Bundan 65 yıl önce de, 2 milletvekilinin
mazbatası iptal edilmişti. Asıl
bomba bundan sonra patlamış ve bir
CHP'li başbakanın
asker kaçağı olduğu ortaya çıkmıştı. Bu başbakan, özellikle
Fenerbahçelilerin yakından tanıdığı bir isimdir.
"Geçmiş, bugüne öylesine benzer ki, bunun yanında suyun suya benzerliği hafif kalır" sözünü İbn Haldun günümüz
Türkiye'si için söylemiş olmalı. Nitekim 65 yıl önce, yine bir
seçim sonrasında
ülke öylesine hararetli bir tartışmanın kucağına yuvarlanmıştı ki, çıkan yangını ancak 1950 seçimleri söndürebilecektir.
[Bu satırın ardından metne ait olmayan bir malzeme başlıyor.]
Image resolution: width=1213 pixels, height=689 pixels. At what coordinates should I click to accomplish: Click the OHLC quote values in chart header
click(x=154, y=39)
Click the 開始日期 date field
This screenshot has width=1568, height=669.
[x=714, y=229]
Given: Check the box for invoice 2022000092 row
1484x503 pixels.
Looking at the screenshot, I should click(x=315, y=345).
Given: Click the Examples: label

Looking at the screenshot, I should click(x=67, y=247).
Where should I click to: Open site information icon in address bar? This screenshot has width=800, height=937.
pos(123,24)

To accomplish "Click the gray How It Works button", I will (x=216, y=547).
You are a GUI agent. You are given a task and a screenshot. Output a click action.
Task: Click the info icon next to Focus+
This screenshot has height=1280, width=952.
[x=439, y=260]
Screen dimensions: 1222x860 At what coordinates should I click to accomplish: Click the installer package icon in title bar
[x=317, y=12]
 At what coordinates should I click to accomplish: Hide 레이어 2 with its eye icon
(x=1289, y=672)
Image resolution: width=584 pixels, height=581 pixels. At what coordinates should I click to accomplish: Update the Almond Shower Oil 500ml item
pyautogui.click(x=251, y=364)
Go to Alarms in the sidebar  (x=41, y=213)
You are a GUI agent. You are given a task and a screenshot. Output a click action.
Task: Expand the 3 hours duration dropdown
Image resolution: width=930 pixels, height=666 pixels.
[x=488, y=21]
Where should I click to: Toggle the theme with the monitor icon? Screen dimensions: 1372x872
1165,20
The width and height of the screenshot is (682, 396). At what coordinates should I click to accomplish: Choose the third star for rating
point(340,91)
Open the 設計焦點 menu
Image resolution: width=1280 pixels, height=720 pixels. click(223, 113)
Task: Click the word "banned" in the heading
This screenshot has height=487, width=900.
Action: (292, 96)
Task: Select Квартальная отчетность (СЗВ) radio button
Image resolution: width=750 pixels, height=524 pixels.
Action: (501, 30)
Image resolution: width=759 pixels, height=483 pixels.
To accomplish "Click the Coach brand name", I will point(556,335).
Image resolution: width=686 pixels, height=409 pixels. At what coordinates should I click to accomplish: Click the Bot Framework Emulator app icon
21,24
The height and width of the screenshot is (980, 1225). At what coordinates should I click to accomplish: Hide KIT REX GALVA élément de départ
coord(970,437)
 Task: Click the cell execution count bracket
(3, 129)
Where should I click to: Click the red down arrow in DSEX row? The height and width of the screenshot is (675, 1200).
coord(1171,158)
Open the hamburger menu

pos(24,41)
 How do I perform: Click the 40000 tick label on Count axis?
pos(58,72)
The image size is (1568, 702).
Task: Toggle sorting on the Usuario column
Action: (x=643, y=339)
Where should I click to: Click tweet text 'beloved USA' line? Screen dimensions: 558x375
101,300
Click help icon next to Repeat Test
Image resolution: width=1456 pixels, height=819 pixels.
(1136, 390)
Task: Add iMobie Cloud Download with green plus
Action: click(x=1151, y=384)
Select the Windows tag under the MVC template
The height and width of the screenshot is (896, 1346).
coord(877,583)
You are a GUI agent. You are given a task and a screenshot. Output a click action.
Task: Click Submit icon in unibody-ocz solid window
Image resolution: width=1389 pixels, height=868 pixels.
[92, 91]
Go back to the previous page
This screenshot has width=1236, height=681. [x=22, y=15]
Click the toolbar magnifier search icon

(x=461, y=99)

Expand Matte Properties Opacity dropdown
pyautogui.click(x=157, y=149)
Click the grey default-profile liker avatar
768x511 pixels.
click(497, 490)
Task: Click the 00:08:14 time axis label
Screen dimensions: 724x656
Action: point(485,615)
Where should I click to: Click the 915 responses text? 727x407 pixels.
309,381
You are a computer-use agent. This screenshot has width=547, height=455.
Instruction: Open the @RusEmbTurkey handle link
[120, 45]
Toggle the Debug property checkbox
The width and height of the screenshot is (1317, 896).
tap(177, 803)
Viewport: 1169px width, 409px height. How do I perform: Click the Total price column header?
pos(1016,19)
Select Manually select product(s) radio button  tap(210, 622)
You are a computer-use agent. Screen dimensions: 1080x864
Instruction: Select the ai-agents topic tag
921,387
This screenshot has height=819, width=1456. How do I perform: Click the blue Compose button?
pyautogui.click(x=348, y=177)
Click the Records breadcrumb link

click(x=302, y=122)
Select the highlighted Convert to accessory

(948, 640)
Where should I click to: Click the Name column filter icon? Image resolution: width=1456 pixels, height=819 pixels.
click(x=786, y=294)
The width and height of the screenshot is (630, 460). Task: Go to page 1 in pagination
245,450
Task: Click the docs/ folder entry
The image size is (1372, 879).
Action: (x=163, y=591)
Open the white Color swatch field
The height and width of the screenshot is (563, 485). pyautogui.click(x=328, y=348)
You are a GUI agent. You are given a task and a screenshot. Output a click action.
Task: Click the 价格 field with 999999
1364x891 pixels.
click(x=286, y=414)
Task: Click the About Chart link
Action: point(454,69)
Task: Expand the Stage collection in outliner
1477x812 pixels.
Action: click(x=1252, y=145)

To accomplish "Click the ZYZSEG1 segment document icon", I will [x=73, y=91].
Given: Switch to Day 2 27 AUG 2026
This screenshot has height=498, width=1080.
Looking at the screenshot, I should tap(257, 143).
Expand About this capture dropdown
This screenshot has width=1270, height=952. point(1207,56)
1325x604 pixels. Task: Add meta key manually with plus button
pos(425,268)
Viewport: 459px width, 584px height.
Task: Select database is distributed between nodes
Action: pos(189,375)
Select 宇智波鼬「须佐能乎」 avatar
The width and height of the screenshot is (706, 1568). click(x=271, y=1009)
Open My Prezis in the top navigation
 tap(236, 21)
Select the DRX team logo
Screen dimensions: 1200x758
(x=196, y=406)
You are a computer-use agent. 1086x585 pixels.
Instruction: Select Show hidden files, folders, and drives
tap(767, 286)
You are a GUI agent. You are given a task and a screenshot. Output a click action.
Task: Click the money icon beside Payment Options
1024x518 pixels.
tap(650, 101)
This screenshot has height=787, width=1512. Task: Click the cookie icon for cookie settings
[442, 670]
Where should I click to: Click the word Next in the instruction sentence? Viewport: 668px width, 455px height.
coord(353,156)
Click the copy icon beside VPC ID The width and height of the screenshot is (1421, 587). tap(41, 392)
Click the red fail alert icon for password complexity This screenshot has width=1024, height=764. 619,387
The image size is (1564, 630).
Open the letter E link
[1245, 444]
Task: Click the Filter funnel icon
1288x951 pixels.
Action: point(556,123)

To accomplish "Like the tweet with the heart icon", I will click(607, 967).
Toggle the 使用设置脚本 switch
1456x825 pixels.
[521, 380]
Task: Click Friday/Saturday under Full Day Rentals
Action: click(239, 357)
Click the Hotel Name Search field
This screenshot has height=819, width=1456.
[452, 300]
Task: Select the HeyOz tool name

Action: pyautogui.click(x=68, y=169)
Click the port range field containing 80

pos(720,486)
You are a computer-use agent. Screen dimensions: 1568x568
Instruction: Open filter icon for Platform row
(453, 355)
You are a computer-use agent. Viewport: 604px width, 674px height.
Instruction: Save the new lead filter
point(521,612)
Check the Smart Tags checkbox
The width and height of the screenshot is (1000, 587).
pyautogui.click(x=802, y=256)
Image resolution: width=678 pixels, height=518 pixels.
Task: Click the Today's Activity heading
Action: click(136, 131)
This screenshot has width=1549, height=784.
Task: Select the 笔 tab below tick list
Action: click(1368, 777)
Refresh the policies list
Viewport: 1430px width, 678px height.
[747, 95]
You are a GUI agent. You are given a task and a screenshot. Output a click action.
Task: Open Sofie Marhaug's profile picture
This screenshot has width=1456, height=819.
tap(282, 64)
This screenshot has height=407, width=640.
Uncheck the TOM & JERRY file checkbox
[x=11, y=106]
Demokrasi tarihimize "lekeli seçim" olarak geçen 1946 seçimleri Tek Parti döneminin çürümüşlüğünü bir ayna gibi yansıtan; ama aynı zamanda çeyrek asırdır ülkeyi keyfince yöneten,
hesap sorulamayan elit bir kadronun
iktidarı elde tutabilmek uğruna ne tür zorbalıklara başvuracağını gösteren çarpıcı bir örnek olmuştu. Halkın oylarına devlet zoruyla el konulmuş, DP'nin çoğunluğu aldığı yerlerde oylar CHP'ye '
transfer edilmiş' ve gayri meşru bir 4 yıllık iktidar dönemi kıra döke açılmıştı.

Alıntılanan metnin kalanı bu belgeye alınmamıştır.